Activity — Copy each line of the listing below exactly and drop the images.

Study material —
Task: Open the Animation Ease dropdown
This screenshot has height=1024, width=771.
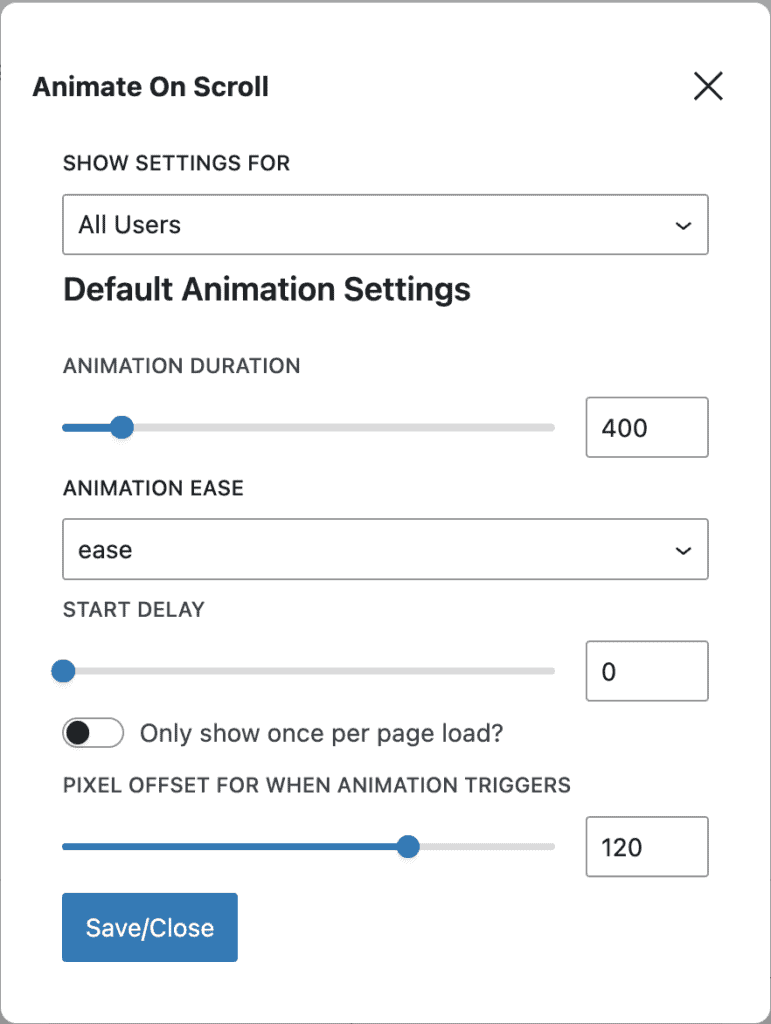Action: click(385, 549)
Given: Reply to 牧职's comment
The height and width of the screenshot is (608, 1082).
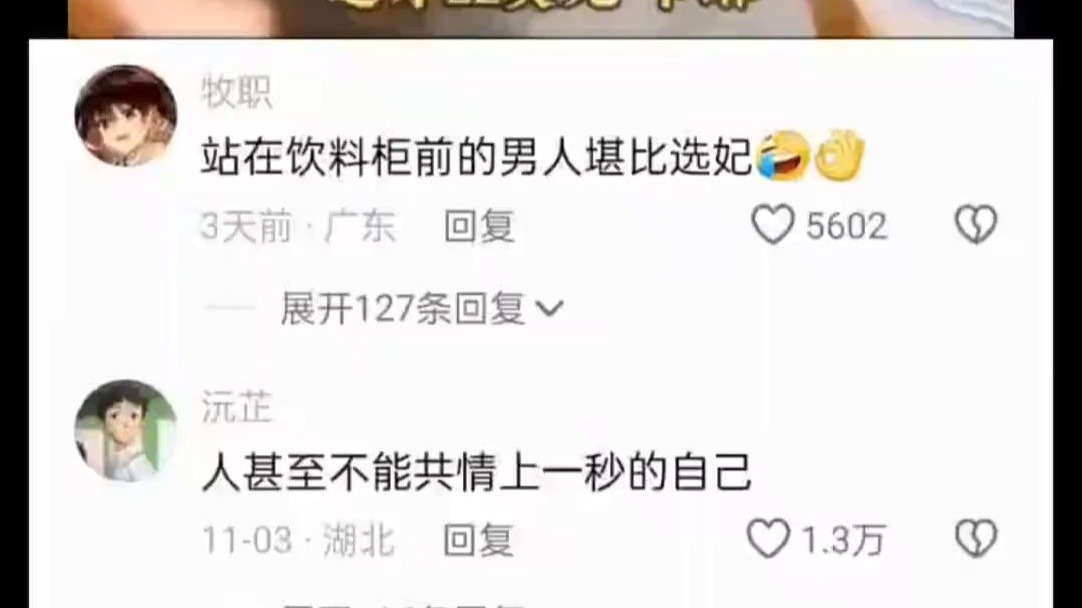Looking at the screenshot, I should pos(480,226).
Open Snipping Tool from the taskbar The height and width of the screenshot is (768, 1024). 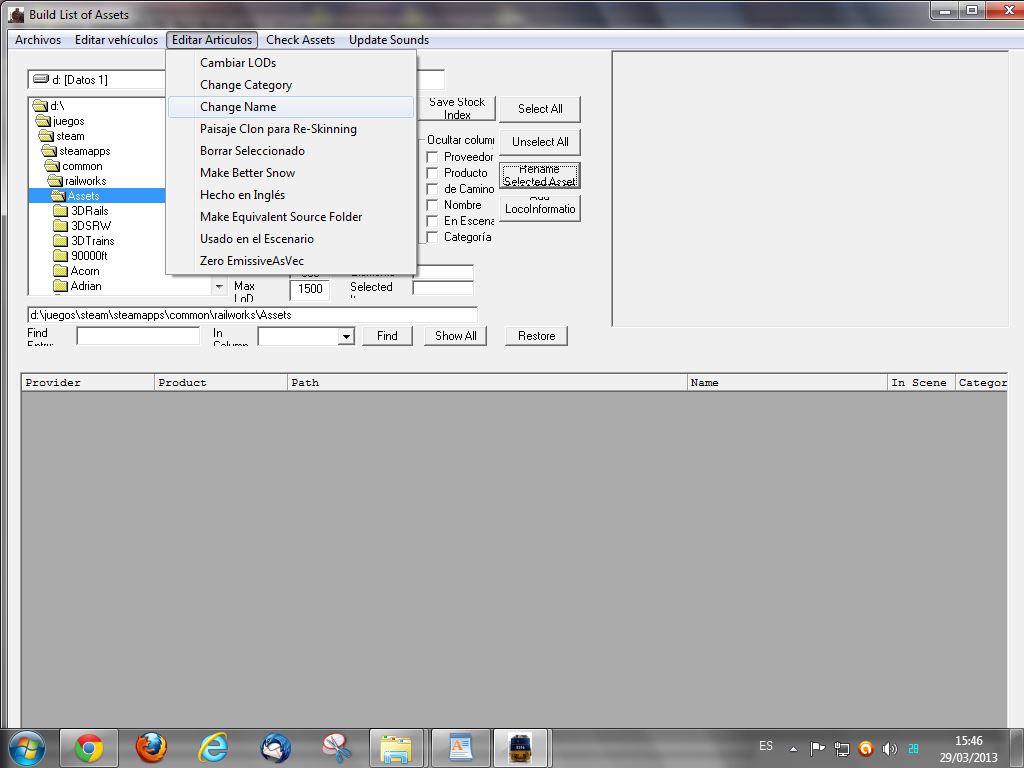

Solution to the problem —
Task: Open the Animation Ease dropdown
This screenshot has height=1024, width=771.
Action: click(385, 549)
Given: Reply to 牧职's comment
The height and width of the screenshot is (608, 1082).
Looking at the screenshot, I should pos(480,226).
Open Snipping Tool from the taskbar The height and width of the screenshot is (768, 1024). 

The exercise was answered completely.